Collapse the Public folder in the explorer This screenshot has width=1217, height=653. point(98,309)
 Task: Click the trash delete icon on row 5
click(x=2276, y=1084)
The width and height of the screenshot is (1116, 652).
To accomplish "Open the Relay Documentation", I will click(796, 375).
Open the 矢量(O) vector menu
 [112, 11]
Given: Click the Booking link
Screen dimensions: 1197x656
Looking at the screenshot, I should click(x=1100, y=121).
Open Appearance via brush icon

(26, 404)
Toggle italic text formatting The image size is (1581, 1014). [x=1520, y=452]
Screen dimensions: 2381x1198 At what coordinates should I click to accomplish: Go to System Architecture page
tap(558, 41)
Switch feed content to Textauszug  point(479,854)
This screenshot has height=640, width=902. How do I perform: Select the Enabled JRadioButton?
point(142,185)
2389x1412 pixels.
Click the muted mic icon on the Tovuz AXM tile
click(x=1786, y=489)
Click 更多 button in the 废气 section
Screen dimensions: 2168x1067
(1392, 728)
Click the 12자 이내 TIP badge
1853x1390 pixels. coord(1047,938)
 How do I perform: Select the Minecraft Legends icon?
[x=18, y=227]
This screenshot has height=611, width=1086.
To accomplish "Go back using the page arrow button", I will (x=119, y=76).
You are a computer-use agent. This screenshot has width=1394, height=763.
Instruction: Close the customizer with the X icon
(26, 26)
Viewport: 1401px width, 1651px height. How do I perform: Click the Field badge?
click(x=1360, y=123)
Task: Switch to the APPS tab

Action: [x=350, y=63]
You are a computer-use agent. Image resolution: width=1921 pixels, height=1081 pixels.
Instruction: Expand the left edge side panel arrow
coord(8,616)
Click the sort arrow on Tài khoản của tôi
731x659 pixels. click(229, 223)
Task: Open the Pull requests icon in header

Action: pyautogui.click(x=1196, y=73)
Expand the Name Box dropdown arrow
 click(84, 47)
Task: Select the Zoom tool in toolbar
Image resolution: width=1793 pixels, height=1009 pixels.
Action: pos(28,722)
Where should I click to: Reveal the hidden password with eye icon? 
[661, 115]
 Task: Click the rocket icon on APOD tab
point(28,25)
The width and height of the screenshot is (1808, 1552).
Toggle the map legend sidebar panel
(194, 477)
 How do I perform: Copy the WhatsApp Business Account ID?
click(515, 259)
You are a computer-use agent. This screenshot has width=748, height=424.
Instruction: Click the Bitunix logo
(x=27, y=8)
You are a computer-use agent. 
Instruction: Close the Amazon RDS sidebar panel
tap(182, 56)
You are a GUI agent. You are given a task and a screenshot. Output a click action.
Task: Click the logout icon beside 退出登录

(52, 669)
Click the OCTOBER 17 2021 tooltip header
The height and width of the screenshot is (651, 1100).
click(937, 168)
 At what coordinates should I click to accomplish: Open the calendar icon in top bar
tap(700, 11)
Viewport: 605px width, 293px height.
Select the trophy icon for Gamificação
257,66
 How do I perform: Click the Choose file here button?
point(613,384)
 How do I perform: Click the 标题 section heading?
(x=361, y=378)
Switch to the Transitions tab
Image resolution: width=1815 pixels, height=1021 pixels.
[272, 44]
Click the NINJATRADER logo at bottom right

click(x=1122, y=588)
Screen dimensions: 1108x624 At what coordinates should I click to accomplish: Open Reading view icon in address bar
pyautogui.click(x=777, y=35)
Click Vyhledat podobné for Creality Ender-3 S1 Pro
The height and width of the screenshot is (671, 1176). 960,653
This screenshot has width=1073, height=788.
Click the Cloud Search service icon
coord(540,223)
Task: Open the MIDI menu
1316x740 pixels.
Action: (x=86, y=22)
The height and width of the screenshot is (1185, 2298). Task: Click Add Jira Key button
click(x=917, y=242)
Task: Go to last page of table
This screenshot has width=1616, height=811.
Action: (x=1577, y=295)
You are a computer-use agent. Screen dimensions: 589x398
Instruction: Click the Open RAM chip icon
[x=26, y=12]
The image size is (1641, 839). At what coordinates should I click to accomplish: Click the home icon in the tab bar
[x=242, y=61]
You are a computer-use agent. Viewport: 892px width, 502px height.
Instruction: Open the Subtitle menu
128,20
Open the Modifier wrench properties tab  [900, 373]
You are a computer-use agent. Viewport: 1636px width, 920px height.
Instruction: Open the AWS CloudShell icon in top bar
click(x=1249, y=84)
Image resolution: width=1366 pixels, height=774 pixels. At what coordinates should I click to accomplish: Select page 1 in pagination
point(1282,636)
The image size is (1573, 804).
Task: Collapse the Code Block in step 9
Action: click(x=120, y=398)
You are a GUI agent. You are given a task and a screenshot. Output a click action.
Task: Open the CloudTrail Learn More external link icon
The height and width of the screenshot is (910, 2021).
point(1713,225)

EXERCISE AIM: Give again exactly, and only, the lines above starting at the one with "Click the 12자 이내 TIP badge" and ending at the one with "has width=1394, height=763.".

SOLUTION TO THE EXERCISE:
Click the 12자 이내 TIP badge
1853x1390 pixels. coord(1047,938)
 How do I perform: Select the Minecraft Legends icon?
[x=18, y=227]
This screenshot has height=611, width=1086.
To accomplish "Go back using the page arrow button", I will (x=119, y=76).
You are a computer-use agent. This screenshot has width=1394, height=763.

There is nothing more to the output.